# AIM OF THE EXERCISE
Please render the data below as a JSON list of strings, one string per line, skipping blank lines. Leave the pictures out.
** START OF RAW RECORDS **
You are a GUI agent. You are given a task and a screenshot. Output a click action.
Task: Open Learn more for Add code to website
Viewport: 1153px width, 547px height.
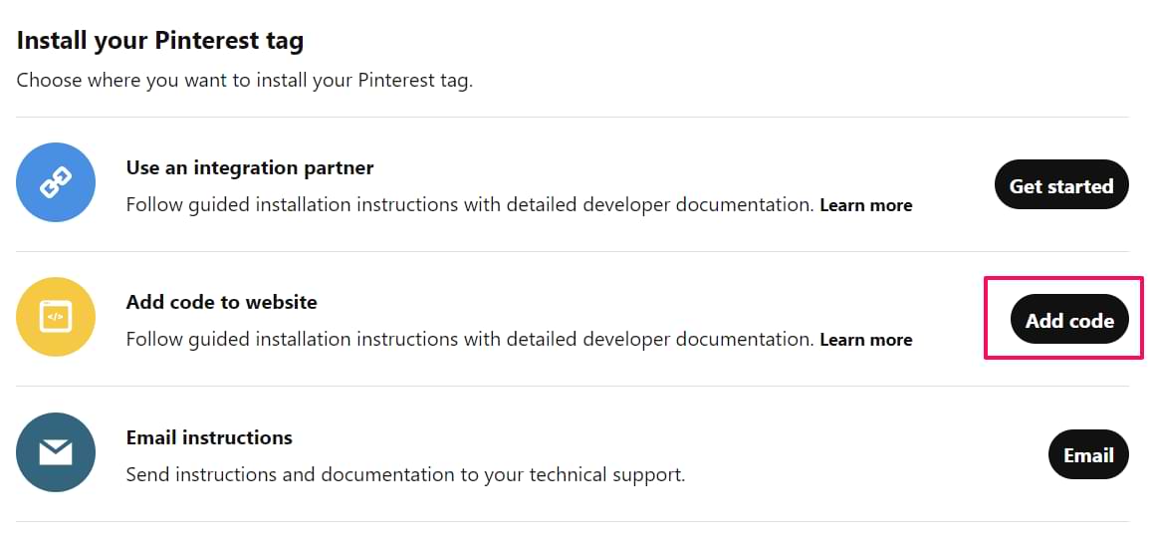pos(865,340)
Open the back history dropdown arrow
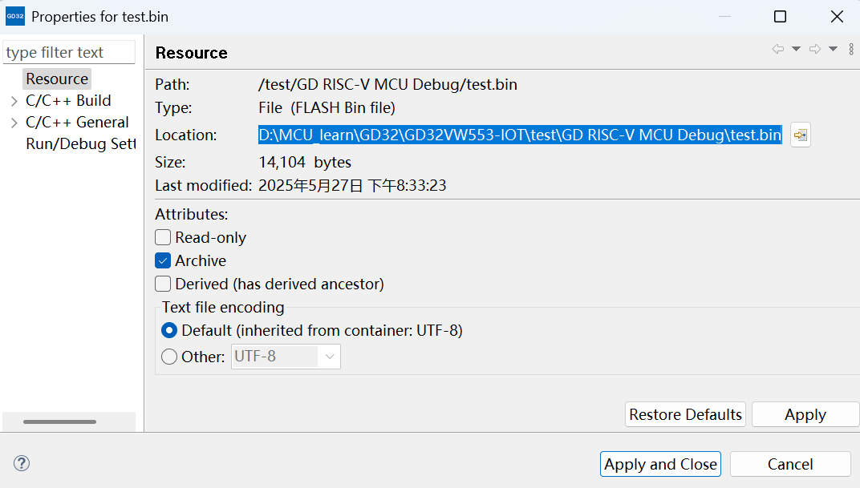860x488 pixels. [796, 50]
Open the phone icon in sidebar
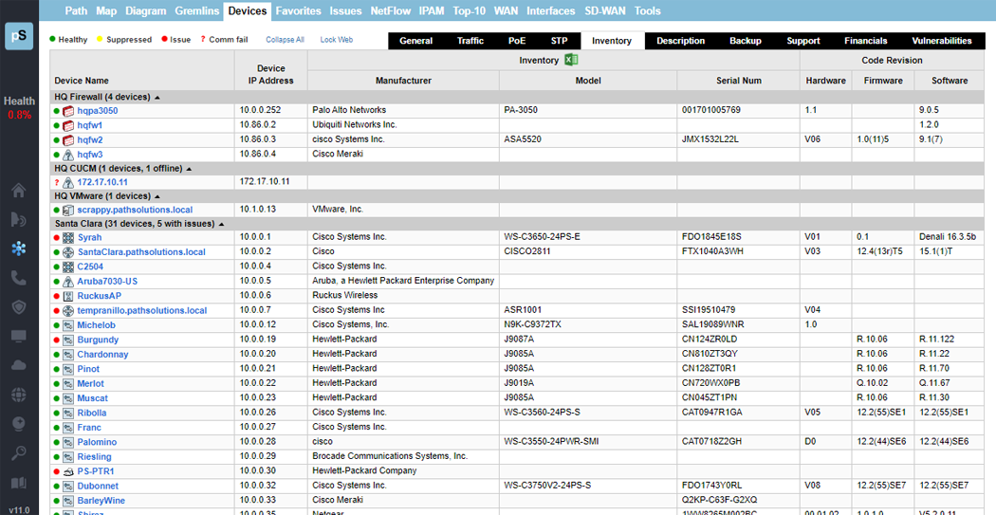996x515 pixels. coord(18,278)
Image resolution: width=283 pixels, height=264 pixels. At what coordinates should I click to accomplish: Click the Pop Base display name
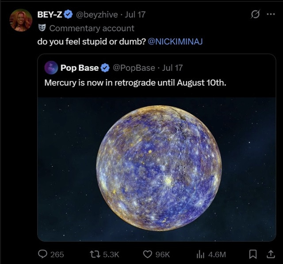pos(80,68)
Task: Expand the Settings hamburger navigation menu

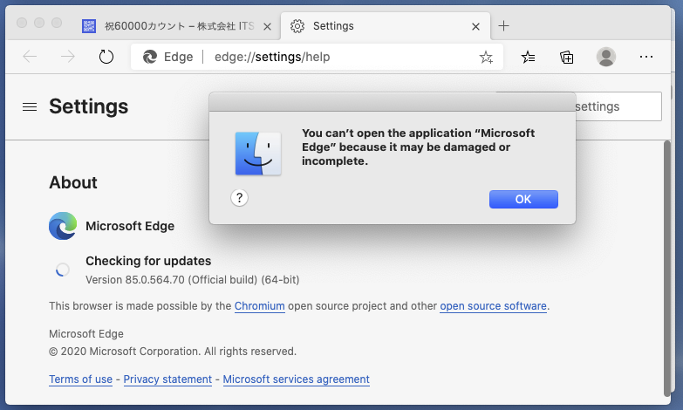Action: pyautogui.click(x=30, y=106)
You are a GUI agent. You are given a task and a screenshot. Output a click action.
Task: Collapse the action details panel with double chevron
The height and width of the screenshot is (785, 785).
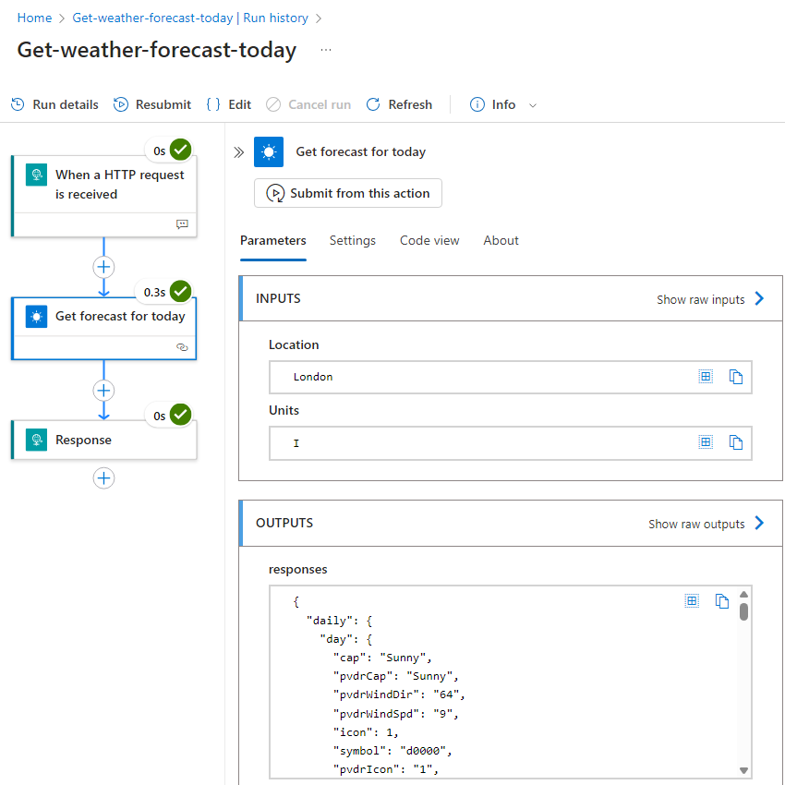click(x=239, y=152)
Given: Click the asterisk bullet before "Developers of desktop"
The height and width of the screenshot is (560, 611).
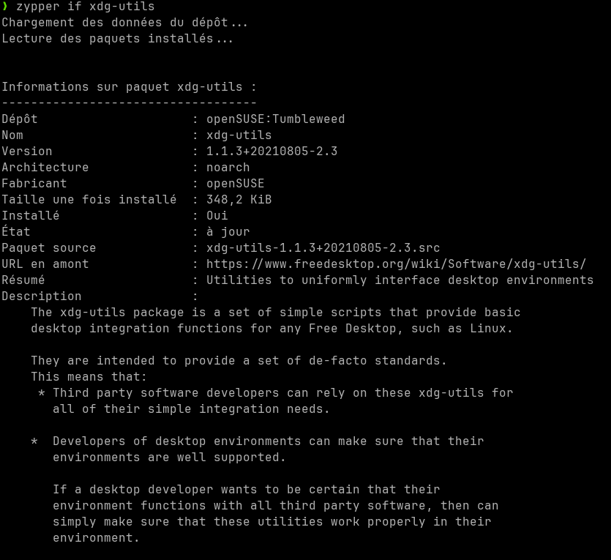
** END OF RAW RECORDS **
# RESULT OF THIS TASK
[
  "You are a GUI agent. You are given a task and a screenshot. Output a click action.",
  "Task: Open Learn more for Add code to website",
  "Viewport: 1153px width, 547px height.",
  "pos(865,340)",
  "Open the back history dropdown arrow",
  "860x488 pixels. [796, 50]",
  "Open the phone icon in sidebar",
  "996x515 pixels. coord(18,278)",
  "Image resolution: width=283 pixels, height=264 pixels. At what coordinates should I click to accomplish: Click the Pop Base display name",
  "pos(80,68)",
  "Task: Expand the Settings hamburger navigation menu",
  "Action: pyautogui.click(x=30, y=106)",
  "You are a GUI agent. You are given a task and a screenshot. Output a click action.",
  "Task: Collapse the action details panel with double chevron",
  "The height and width of the screenshot is (785, 785).",
  "click(x=239, y=152)",
  "Given: Click the asterisk bullet before \"Developers of desktop\"",
  "The height and width of the screenshot is (560, 611)."
]